Skip to content

Xr dataset

XrDataset#

The XrDataset class within the datasets.xr_dataset module is specifically tailored to sample smaller datasets that are manageable in memory. It is created for scenarios where direct, rapid manipulation of data in memory is feasible and preferable over the more complex, disk-based operations typical of very large datasets. This capability makes it ideal for machine learning applications where dataset size allows for quick iterations and immediate feedback on preprocessing and modeling efforts. This class aims provides tools to selectively process data chunks based on specified criteria and apply data cleaning operations such as NaN value handling and optional filtering based on specific variables. It efficiently concatenates processed chunks into a single dataset for further analysis or model training.

Constructor#

def __init__(self, ds: xr.Dataset, chunk_indices: List[int] = None, rand_chunk: bool = True, drop_nan: str = 'auto',
             apply_mask: bool = True, drop_sample: bool = False, fill_method: str = None, const: float = None,
             filter_var: str = 'filter_mask', patience: int = 500, block_size: List[Tuple[str, int]] = None,
             sample_size: List[Tuple[str, int]] = None, overlap: List[Tuple[str, float]] = None, callback: Callable = None,
             num_chunks: int = None, to_pred: Union[str, List[str]] = None, scale_fn: str = 'standardize'):
Parameters#
  • ds (xarray.Dataset): The input dataset to extract the training samples from.
  • chunk_indices (List[int]): List of indices specifying which chunks to process.
  • rand_chunk (bool): If True, chunks are selected randomly; otherwise, they are processed sequentially.
  • drop_nan (str): If not None, specifies the method for handling areas with missing values:
    • auto: Drops the entire sample if any part contains a NaN.
    • if_all_nan (List[str]): Drops the sample only if it is entirely composed of NaNs.
    • masked (List[str]): Drops valid regions (as defined by filter_var) containing any NaNs. Requires filter_var to be defined.
  • apply_mask (bool): Whether to apply a filtering condition to the data chunks.
  • drop_sample (bool): If True, drops any samples that doesn't contain relevant values according to the filter_var criteria completely.
  • fill_method (str): Method used to fill masked or NaN data.
    • None: NaNs are not filled.
    • mean: NaNs are filled with the mean value of the non-NaN values
    • sample_mean: NaNs are filled with the sample mean value.
    • noise: NaN are filled with random noise within the range of the non-NaN values.
    • constant: NaNs are filled with the specified constant value (const).
  • const (float): Constant value used when fill_method is 'constant'.
  • filter_var (str): Filter mask name used for filtering data chunks.
  • patience (int): The number of consecutive iterations without a valid chunk before stopping.
  • block_size (List[Tuple[str, int]]): Size of the chunks to process, which can define memory usage and performance. If None the chunk size of ds is utilized.
  • sample_size (List[Tuple[str, int]]): List of tuples specifying the sizes of the resulting dataset's samples
  • overlap (List[Tuple[str, float]]): List of tuples specifying the overlap proportion of the resulting dataset's samples
  • callback (Callable): Optional function applied to each chunk after initial processing.
  • num_chunk (int): Specifies the number of chunks to process if not processing all.
  • to_pred (Union[str, List[str]]): Variable or list of variables to construct the dependent variable or sample to predict.
  • scale_fn (str): Feature scaling function to apply (standardize, normalize, or None).

get_datasets#

Retrieves the fully processed dataset, ready for use in applications or further analysis. This method ensures that all preprocessing steps are applied and the data is returned in a manageable format.
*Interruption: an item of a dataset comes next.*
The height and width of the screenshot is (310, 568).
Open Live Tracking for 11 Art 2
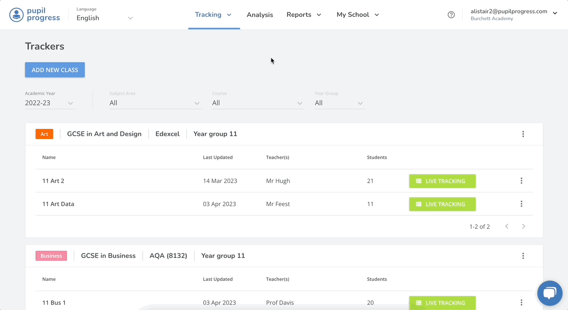(x=442, y=181)
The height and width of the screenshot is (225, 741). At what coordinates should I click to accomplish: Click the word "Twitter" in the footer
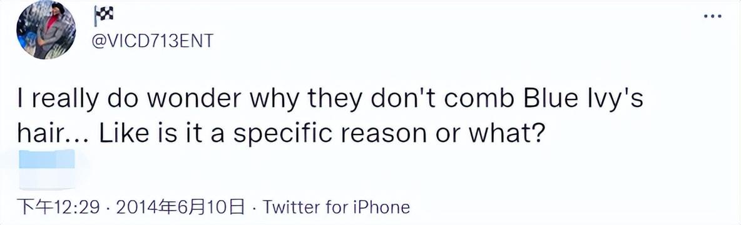coord(290,207)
def get_datasets(self) -> Union[Dict[str, np.ndarray], Tuple[Tuple[np.ndarray, np.ndarray], Tuple[np.ndarray, np.ndarray]]]
Parameters#
  • None: This method has no input parameters.
Returns#
  • Union[Dict[str, np.ndarray], Tuple[Tuple[np.ndarray, np.ndarray], Tuple[np.ndarray, np.ndarray]]]: Returns the processed dataset.
  • If to_pred is None: Returns a dictionary where keys are variable names and values are concatenated numpy arrays representing the dataset.
  • If to_pred is provided: Returns a tuple containing: (X_train, y_train): Training features and targets. (X_test, y_test): Testing features and targets.

Example#

import numpy as np
import xarray as xr
from ml4xcube.splits import assign_block_split
from ml4xcube.datasets.xr_dataset import XrDataset

# Example dataset with chunking
data = np.random.rand(100, 200, 300)
dataset = xr.Dataset({
    'temperature': (('time', 'lat', 'lon'), data),
    'precipitation': (('time', 'lat', 'lon'), data)
}).chunk({'time': 10, 'lat': 50, 'lon': 50})
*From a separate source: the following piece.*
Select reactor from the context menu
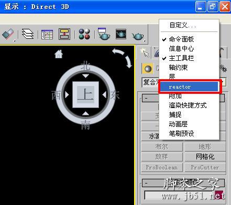 (189, 87)
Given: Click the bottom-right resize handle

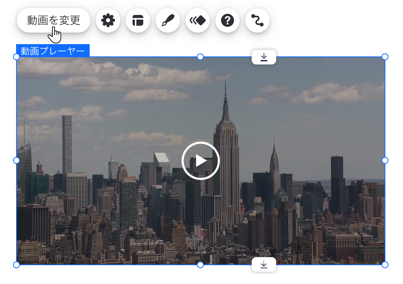Looking at the screenshot, I should point(385,264).
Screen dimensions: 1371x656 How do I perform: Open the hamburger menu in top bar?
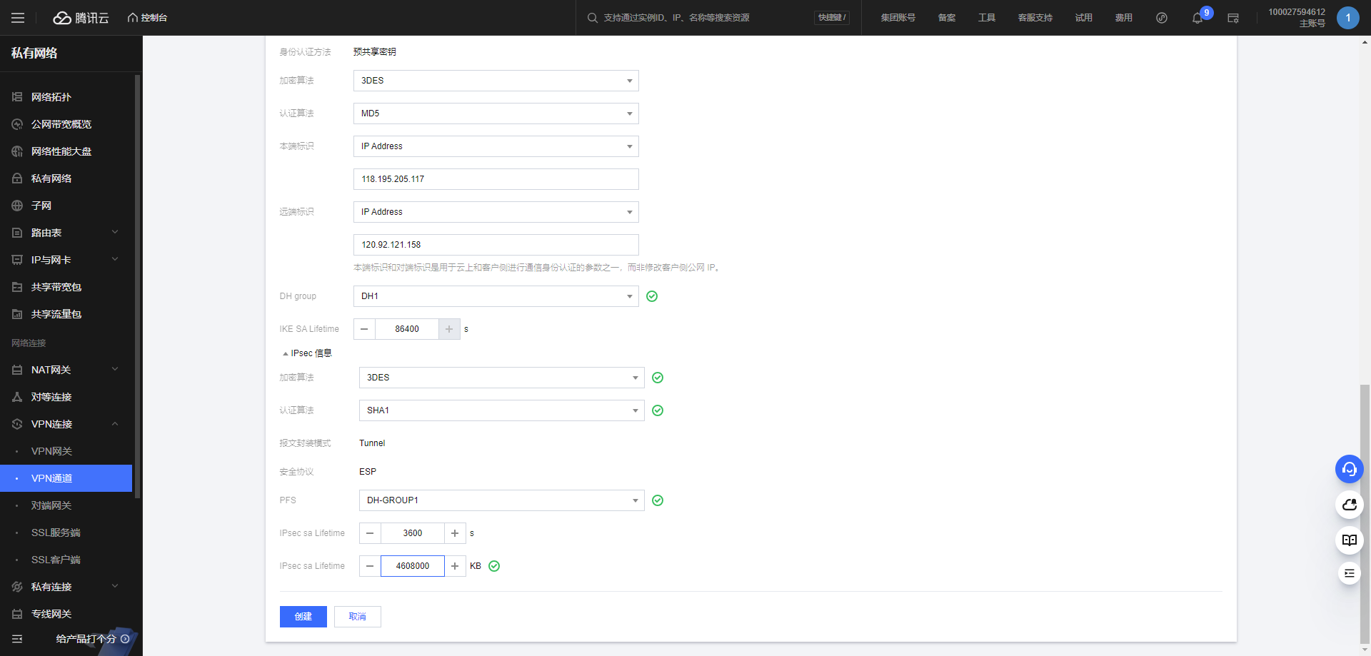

# Initialize the XrDataset
xr_dataset = XrDataset(
    ds          = dataset,
    rand_chunk  = True,
    drop_nan    = 'if_all_nan',
    fill_method = 'mean',
    sample_size = [('time', 1),('lat', 10), ('lon', 10)], 
    overlap     = [('time', 0.),('lat', 0.8), ('lon', 0.8)],
    to_pred     = 'precipitation',
    num_chunks  = 3
)

# Retrieve the processed dataset
train_data, test_data = xr_dataset.get_datasets()
This example demonstrates initializing the XrDataset class with a dataset, where chunks are randomly selected. NaN values are managed by replacing them with the sample mean, and specific sample sizes and overlaps are defined to create the datasets. precipitation is predicted based on temperature. The processed train and test data is then retrieved, showcasing the class's capability to efficiently manage and preprocess smaller datasets suitable for machine learning models and other analytical tasks.

Notes#

  • XrDataset is designed in order to obtain data samples from num_chunks unique chunks.
  • If num_chunks is not provided it will be set automatically determined, using chunk_indices if assigned or the number of total chunks in the dataset
  • until num_chunks chunks are found containing valid data samples the patience parameter is used. It manages the number of attempts to find the next valid chunk before stopping.
  • Sampling with XrDataset provides the following options:
  • Use specific chunks if chunk_indicesare set.
  • Limit num_chunks to the total chunks if exceeded.
  • Default num_chunks to total chunks if unspecified.
  • Ensure all chunks in num_chunks contain valid, non-NaN data.